3/27/2017

Violencia e impunidad



La Jornada 
La violencia en México está fuera de control. No es un hecho nuevo, sin duda, porque tal situación data de hace una década, desde que la guerra contra la criminalidad ordenada por Felipe Calderón empezó a exhibir sus primeras consecuencias contraproducentes. La barbarie delictiva persiste en Chihuahua, Veracruz, Guerrero, Michoacán, Tamaulipas, Sinaloa, estado de México, Morelos y otras entidades, pese a que en algunas hubo procesos recientes de renovación de autoridades locales.
Tras 10 años de anunciadas depuraciones y restructuraciones de las corporaciones policiales estatales y municipales, éstas no han logrado dejar atrás la descomposición. La enorme lista de desaparecidos sigue agregando nuevos nombres cada día, y de 2006 a la fecha la absurda apuesta de confiar la seguridad pública a las fuerzas armadas exhibe su improcedencia, sus riesgos y su falta de resultados.
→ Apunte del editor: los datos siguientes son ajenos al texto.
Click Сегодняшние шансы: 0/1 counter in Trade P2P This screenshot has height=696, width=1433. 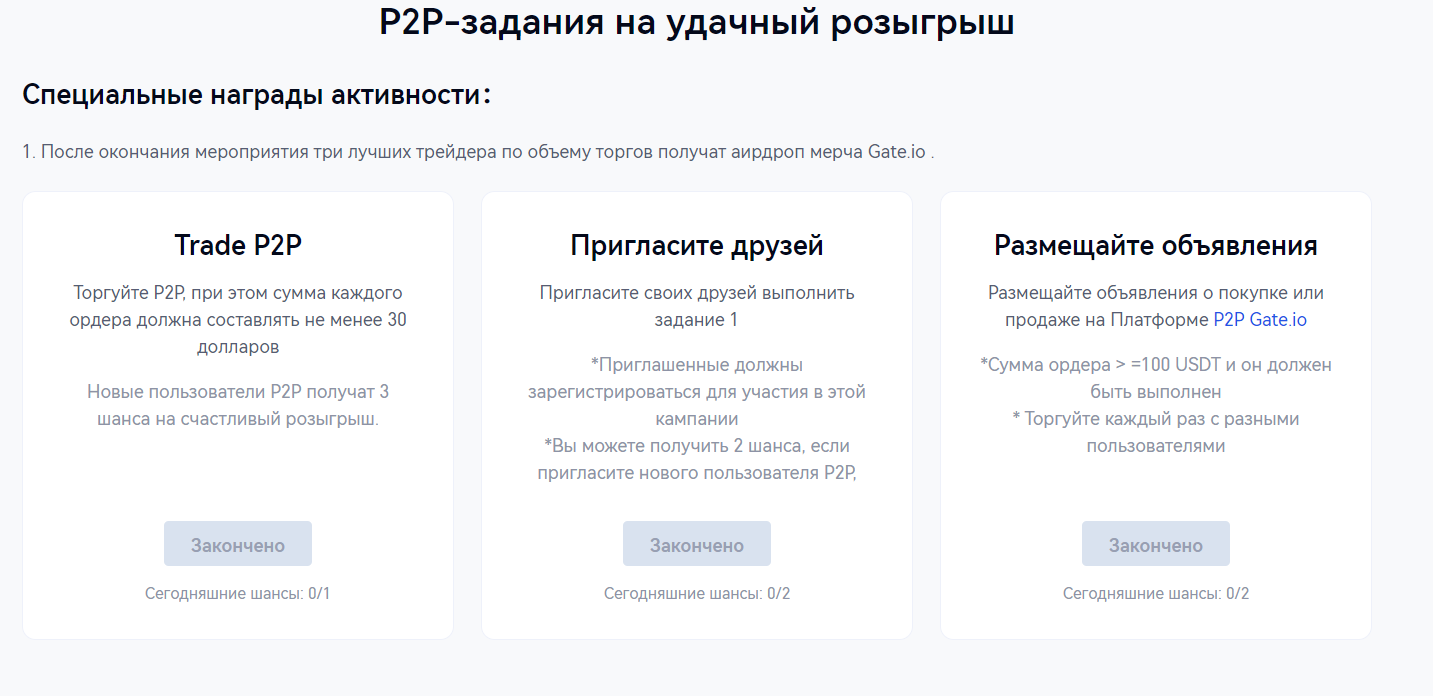(x=238, y=594)
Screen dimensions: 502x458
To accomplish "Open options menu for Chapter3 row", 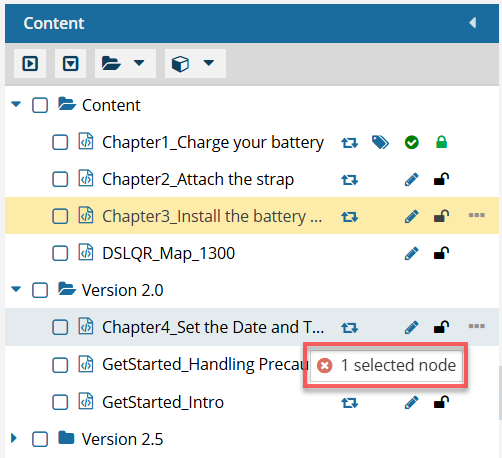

Cierto es que nuestro país dista mucho de ser el único que padece violencia creciente. En Francia, Gran Bretaña y Estados Unidos –por mencionar sólo tres naciones que forman parte de la Organización para la Cooperación y el Desarrollo Económicos– los atentados y los tiroteos en lugares públicos están a la orden del día, sea a consecuencia del conflicto entre los gobiernos correspondientes con el radicalismo islámico o bien como expresión de la perversa cultura de la violencia que generan, en la superpotencia vecina, individuos llenos de rencor social que perpetran masacres sin propósito definido.
La singularidad mexicana no reside únicamente en los poderes fácticos de la delincuencia organizada que se disputan regiones del territorio nacional sino, principalmente, en la inacción o la incapacidad de las autoridades que se traduce en una exasperante impunidad que retroalimenta, a su vez, la violencia descontrolada.
Ayer se cumplieron 30 meses de la desaparición de 43 estudiantes de la Escuela Normal Rural Raúl Isidro Burgos, en Iguala, Guerrero, sin que a la fecha el gobierno haya sido capaz de esclarecer en forma coherente y verosímil ese indignante suceso; al contrario, el manejo oficial de las pesquisas ha enturbiado el caso hasta un punto difícil de concebir. Durante la semana pasada, en Jojutla, Morelos, fueron recuperados casi medio centenar de cadáveres de una fosa clandestina que se suma a las halladas en Tetelcingo y en Xochitepec. Además de los cuerpos, las exhumaciones han dejado al descubierto un desaseo de las autoridades locales en los procedimientos forenses y legales que equivale a un encubrimiento masivo de centenares de homicidios. Casos similares existen en Veracruz y en Guerrero.
En este contexto resulta urgente que los tres niveles de gobierno empiecen por hacer acopio de voluntad política para emprender una lucha frontal contra la impunidad, lo que significa empezar a esclarecer cada una de las muertes violentas que se cometen día con día en México, dar con los responsables y presentarlos ante las autoridades judiciales competentes.
Más allá de que la estrategia oficial de seguridad pública se encuentre manifiestamente agotada y resulte necesario formular una propuesta nueva e integral para hacer frente al flagelo de la criminalidad y la violencia, el combate a la impunidad es impostergable y obligado, así sea porque la primera responsabilidad de las autoridades públicas es proteger la vida y garantizar la seguridad de los habitantes, y su incumplimiento conduce, tarde o temprano, a la plena ingobernabilidad.